Acordei já no hospital e soube que tive um infarto. O médico me disse: ‘Se você não largar um dos empregos, vai morrer’. Senti medo, achei que não conseguiria sustentar meus filhos. Abandonei um dos trabalhos, mas voltei a fazer doces para vender. Comecei com bem-casados, me ofereci para trabalhar como garçonete em eventos, para lavar prato. Tranquei a faculdade de administração, que cursei por dois semestres, porque não tinha como pagar. Meu sonho, mesmo, era fazer gastronomia.

Todos os dias, eu passava por entrevistas de emprego, mas via mulheres com muito menos experiência que eu conseguindo as vagas por serem brancas e jovens. Eu sou negra, estava com 45 anos e pensei em desistir. Achei que não conseguiria. Até que conheci a ONG Afrobusiness, que facilita o contato entre empreendedores negros e o mercado. A presidente da ONG me disse que uma amiga dela abriria um restaurante e perguntou se eu tinha interesse em participar do processo seletivo.

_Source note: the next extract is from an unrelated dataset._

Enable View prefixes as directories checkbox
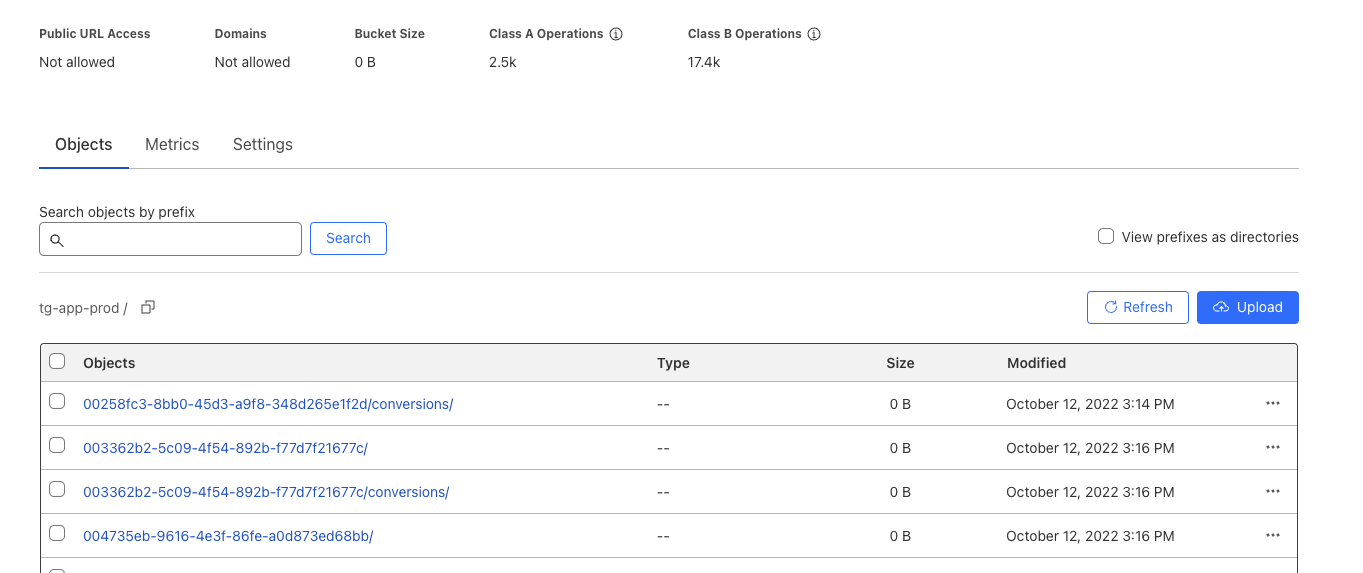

Finalmente, consegui. Entrei no Trampolim Start Up Café como auxiliar de cozinha e, em menos de um ano, fui promovida à cozinheira. Consegui, depois de tudo o que passei, voltar a trabalhar com o que amo. Com a ajuda do sindicato, já fiz curso de gestão em hotelaria, de alimentos e bebidas e de panificação. Agora, faço aulas de inglês e no ano que vem quero voltar a estudar administração. Quero abrir meu negócio, né?

Também sonho em estudar gastronomia fora do País. Estou perto de quitar minha dívida, faltam apenas duas parcelas para que meu nome fique limpo. Estou tão feliz! O próximo passo é construir uma casa para eu morar com meus filhos e fazer um puxadinho, onde vai ser minha cozinha industrial.

O recomeço é muito difícil, mas não é impossível. É como matar um leão por dia. As amizades se vão, as portas se fecham, eu queria chorar e não tinha um ombro. Mas, perseverei. Hoje, meus filhos podem cuidar dos estudos e do futuro. É o que importa."